The task:
Your answer is to be the exact text of the lines from the one containing "Toggle the 3D buildings layer icon" through the final line of the entries, restated in full, with pictures omitted.

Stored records
|---|

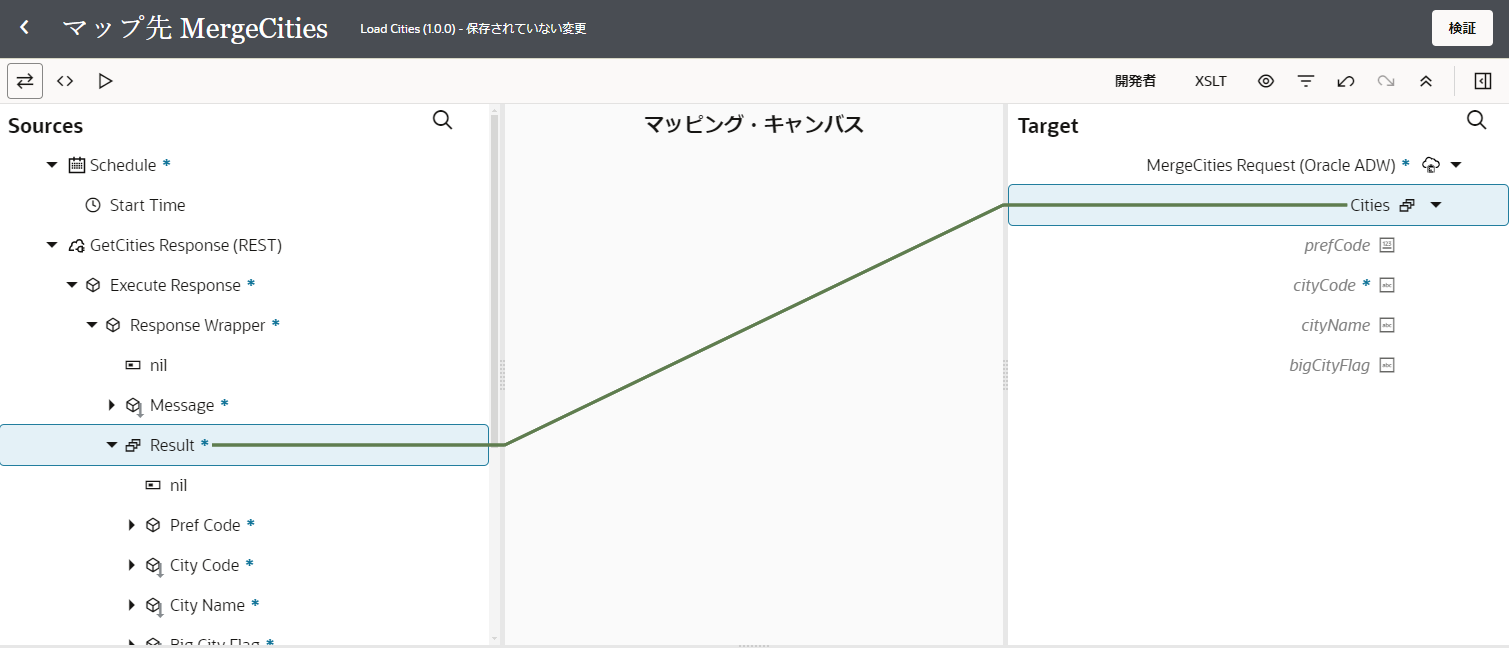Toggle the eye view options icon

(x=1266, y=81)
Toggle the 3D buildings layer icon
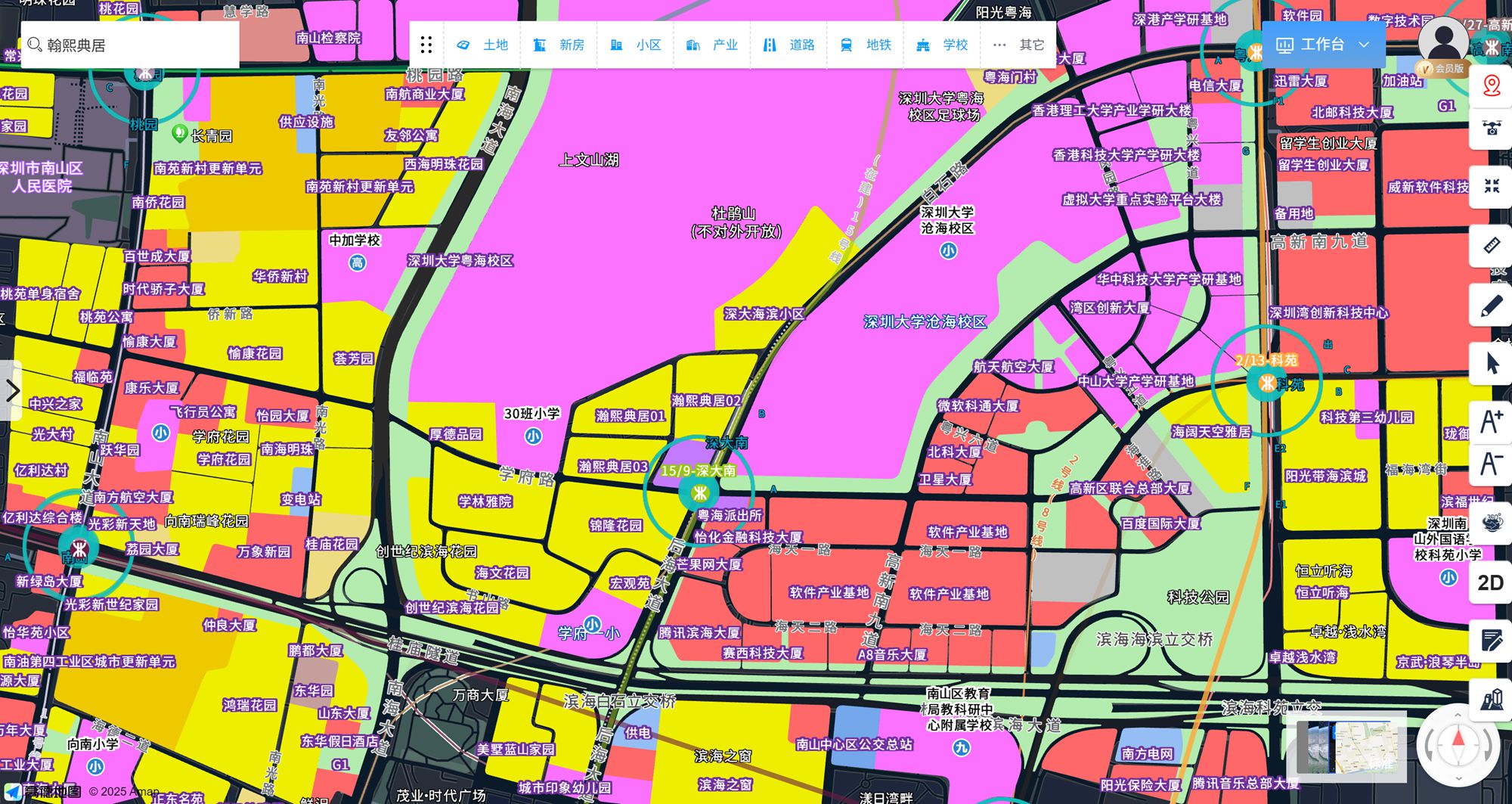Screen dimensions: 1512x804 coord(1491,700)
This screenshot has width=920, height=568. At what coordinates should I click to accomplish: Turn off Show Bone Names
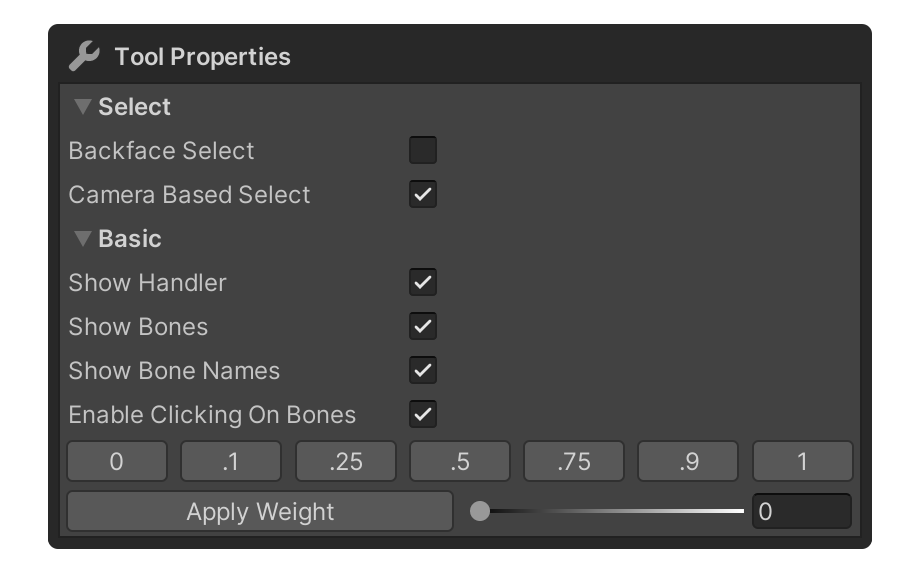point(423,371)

|---|

Task output:
Toggle the 3D buildings layer icon
Screen dimensions: 1512x804 coord(1491,700)
This screenshot has width=920, height=568. At what coordinates should I click to accomplish: Turn off Show Bone Names
point(423,371)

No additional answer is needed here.